Per Albertina Soliani il territorio «si trasforma anche grazie agli stranieri che ci lavorano». «Il caporalato è intollerabile in uno stato di diritto, serve la reazione di tutta la società civile»
Il paesaggio è in continua trasformazione, contaminato da chi lo abita. Le migrazioni umane hanno sempre interagito con i territori, quelli di partenza e di destinazione, ed è questa la relazione che la sedicesima edizione della Scuola di paesaggio «Emilio Sereni», che si conclude il 31 agosto, ha deciso di indagare. Intitolata al più importante storico del paesaggio agrario italiano, la scuola è ospitata da Casa Cervi, a Gattatico, in provincia di Reggio Emilia, la casa museo dei sette fratelli trucidati dai fascisti nel 1943.

■ ■ ■ ■ ■

LAVORO DA SVOLGERE
(1) Trascrivi alla lettera la parte dell'estratto sulla Scuola di paesaggio da "Il paesaggio è" a "fascisti nel 1943.".
(2) Nell'estratto sulla Scuola di paesaggio, individua ogni numero, cardinale o ordinale, scritto in cifre o in lettere, ed elencali tutti.

MATERIALE RACCOLTO
■ ■ ■ ■ ■

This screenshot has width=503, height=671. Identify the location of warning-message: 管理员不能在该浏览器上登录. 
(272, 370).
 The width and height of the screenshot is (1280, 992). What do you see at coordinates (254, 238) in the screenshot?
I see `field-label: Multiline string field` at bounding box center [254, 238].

■ ■ ■ ■ ■

RISPOSTE
(1)
Il paesaggio è in continua trasformazione, contaminato da chi lo abita. Le migrazioni umane hanno sempre interagito con i territori, quelli di partenza e di destinazione, ed è questa la relazione che la sedicesima edizione della Scuola di paesaggio «Emilio Sereni», che si conclude il 31 agosto, ha deciso di indagare. Intitolata al più importante storico del paesaggio agrario italiano, la scuola è ospitata da Casa Cervi, a Gattatico, in provincia di Reggio Emilia, la casa museo dei sette fratelli trucidati dai fascisti nel 1943.

(2)
- sedicesima (edizione)
- 31 (agosto)
- sette (fratelli)
- 1943